Dataset entries =>
BEGIN
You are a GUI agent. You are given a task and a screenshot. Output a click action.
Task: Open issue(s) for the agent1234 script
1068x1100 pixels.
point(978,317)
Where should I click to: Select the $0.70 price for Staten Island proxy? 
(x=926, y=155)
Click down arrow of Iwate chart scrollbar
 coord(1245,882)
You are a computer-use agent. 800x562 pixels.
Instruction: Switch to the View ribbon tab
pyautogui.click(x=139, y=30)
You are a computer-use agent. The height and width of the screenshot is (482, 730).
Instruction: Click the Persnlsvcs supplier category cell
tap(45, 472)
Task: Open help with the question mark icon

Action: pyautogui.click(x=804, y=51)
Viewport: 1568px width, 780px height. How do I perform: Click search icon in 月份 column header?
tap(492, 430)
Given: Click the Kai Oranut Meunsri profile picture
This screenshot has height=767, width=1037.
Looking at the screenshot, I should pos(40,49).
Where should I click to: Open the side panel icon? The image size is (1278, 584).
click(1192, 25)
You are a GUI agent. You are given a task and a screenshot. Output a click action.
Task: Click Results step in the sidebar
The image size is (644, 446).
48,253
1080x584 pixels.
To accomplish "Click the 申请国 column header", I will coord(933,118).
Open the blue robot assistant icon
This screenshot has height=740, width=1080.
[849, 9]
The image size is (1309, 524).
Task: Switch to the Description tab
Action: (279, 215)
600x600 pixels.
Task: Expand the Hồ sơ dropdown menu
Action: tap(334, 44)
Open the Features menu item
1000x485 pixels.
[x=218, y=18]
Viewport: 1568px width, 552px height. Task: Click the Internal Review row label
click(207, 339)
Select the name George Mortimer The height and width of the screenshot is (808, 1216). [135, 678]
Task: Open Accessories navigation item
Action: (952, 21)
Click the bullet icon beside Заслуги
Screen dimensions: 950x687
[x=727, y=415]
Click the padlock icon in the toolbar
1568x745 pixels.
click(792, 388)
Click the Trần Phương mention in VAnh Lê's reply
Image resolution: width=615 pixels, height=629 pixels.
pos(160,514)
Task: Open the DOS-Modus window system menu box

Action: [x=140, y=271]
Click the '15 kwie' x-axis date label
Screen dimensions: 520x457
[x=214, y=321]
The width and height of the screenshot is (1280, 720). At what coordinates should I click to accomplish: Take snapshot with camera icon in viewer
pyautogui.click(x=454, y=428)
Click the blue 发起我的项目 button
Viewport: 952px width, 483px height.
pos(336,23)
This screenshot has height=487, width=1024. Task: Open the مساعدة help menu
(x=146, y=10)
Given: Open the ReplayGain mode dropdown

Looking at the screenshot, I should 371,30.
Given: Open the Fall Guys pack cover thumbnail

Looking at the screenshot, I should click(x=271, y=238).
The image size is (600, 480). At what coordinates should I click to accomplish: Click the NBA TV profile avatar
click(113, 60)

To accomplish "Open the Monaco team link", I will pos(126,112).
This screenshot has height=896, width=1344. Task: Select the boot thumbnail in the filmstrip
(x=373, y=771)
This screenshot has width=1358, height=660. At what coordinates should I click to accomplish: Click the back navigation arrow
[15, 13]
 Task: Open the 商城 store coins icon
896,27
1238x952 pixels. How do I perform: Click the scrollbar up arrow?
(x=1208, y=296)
END
WHAT TO PRODUCE => Find every line in the records that has the string "computer", then state how many there are and nothing else.

OUTPUT FOR THIS TASK => 2